WHAT THE TASK ASKS: Could you please transcribe the data exactly, without the pictures?

DATA UNDER STUDY:
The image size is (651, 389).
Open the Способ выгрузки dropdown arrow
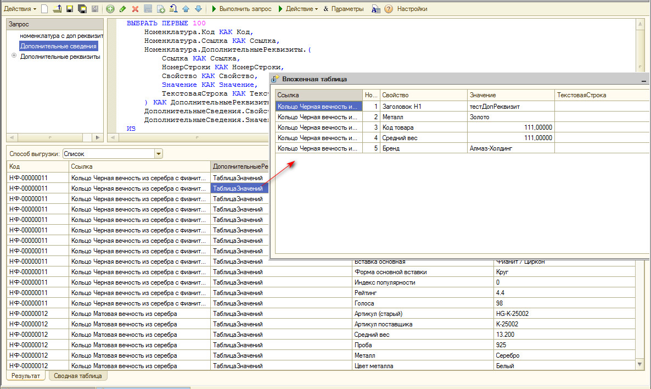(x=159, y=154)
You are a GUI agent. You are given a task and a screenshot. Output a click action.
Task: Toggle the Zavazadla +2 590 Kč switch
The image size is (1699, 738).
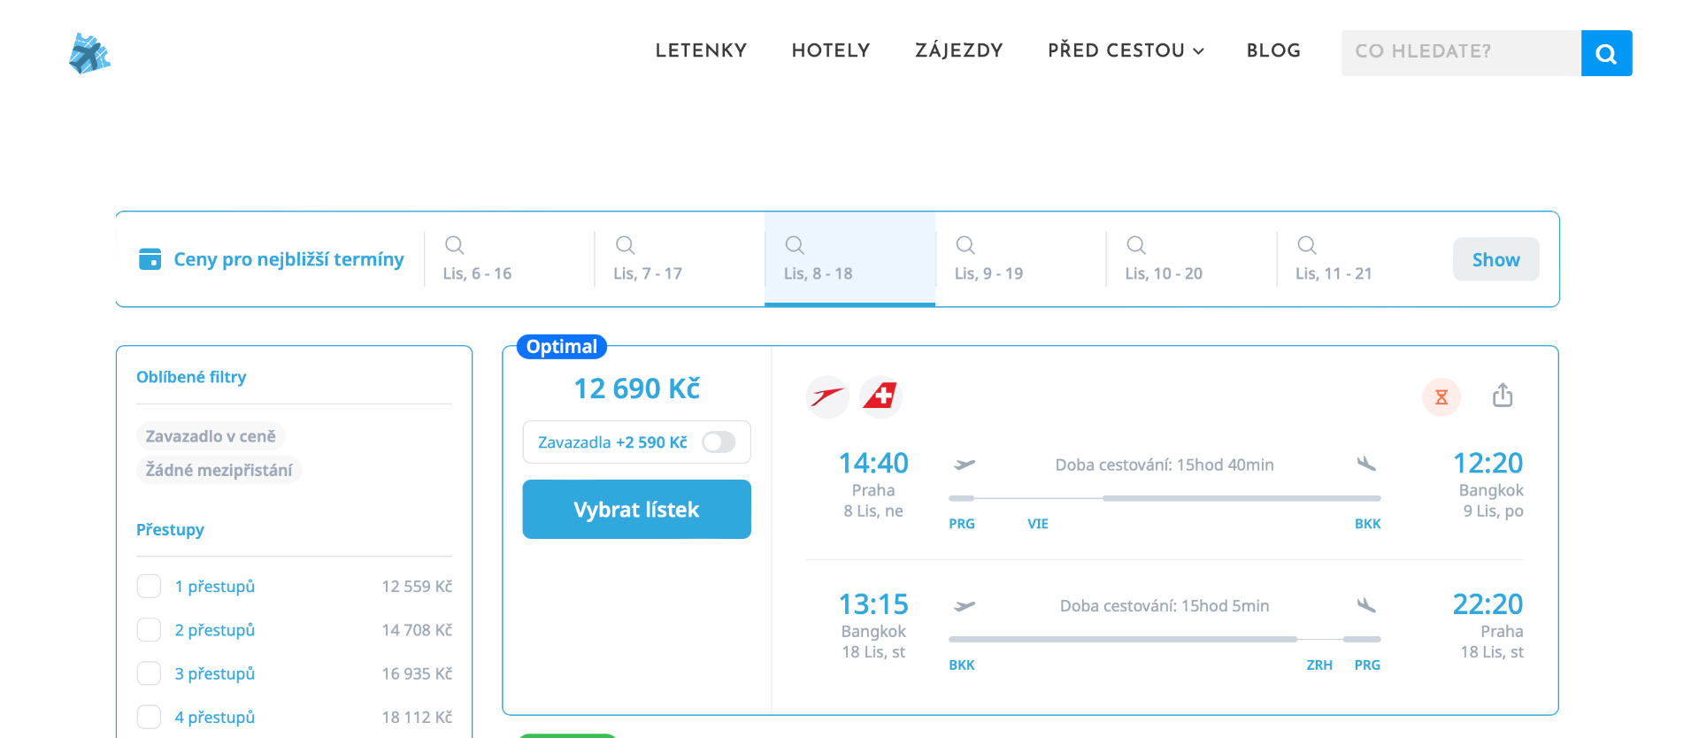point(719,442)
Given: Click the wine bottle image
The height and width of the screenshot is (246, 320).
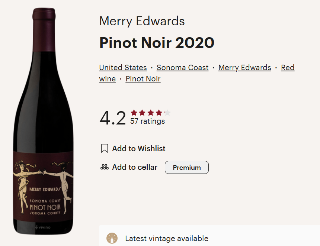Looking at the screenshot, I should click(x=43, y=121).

RESULT OF THE TASK:
The image size is (651, 389).
Open the Способ выгрузки dropdown arrow
(x=159, y=154)
You are a GUI agent. You are given a task and a screenshot. Output a click action.
Task: Toggle the Zavazadla +2 590 Kč switch
The image size is (1699, 738).
point(719,442)
Given: Click the wine bottle image
The height and width of the screenshot is (246, 320).
Looking at the screenshot, I should click(x=43, y=121).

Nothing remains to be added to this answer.